2 1/2 cups blanched almond flour
1/2 cup tapioca flour
1/3 cup coconut oil
1/3 cup vegetable shortening (I buy mine locally for about $5)
1 1/2 cup dairy-free chocolate chips
1 cup chopped pecans
1 cup coconut sugar
2 Tbsp. arrowroot
2 tsp. vanilla extract
1 tsp. baking soda
1/4 tsp. sea salt
Add all ingredients except chocolate chips and pecans to a large mixing bowl and beat with an electric mixer on medium speed for 2 minutes. Add in the chocolate chips and pecans and mix again for another minute. Place bowl in refrigerator for 1 hour.

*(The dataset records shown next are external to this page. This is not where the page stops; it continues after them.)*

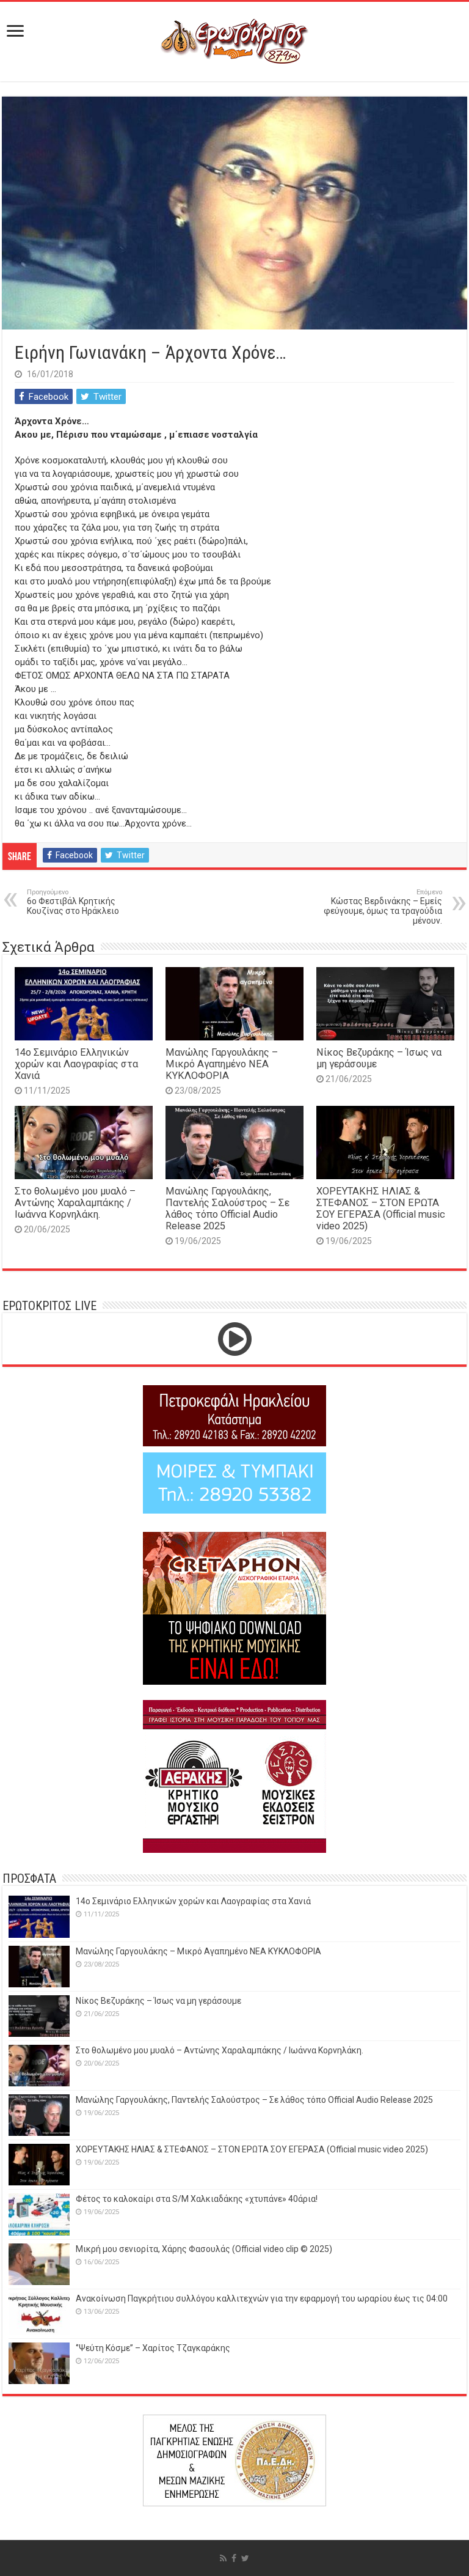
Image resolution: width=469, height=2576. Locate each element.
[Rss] (223, 2558)
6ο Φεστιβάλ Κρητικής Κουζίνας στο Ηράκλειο (73, 902)
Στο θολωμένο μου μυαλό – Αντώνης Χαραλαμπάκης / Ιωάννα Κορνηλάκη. (75, 1202)
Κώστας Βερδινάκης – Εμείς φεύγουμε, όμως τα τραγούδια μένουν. (383, 907)
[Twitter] (245, 2558)
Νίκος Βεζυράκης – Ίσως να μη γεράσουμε (158, 2001)
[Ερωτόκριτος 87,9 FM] (234, 39)
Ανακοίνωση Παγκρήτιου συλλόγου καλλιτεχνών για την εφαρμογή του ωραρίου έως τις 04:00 (262, 2298)
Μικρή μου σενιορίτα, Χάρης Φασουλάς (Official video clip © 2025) (204, 2249)
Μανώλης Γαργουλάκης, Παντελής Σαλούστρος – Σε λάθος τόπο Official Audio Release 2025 (227, 1208)
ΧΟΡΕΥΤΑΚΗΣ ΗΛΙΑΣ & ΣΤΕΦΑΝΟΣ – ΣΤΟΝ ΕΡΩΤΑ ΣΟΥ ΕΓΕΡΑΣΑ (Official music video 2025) (380, 1208)
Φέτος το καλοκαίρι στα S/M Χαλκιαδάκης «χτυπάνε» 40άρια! (197, 2199)
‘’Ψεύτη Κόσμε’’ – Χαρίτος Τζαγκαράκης (153, 2348)
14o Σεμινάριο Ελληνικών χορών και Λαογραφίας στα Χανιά (76, 1064)
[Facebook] (234, 2558)
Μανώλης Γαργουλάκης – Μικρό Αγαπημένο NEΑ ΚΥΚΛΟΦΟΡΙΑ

Preheat oven to 350 degrees. Place unbleached parchment paper or a baking mat on two cookies sheets. Use a tablespoon to drop the batter on the paper or mat 2 inches apart. Bake for 12-15 minutes until golden brown. Remove from oven and let cool for 5 minutes.
Makes approximately 30 cookies.
Vegan Option: You can substitute the 2 eggs for 2 Tbsp. flaxseed meal soaked in 2 Tbsp. water for 5 minutes.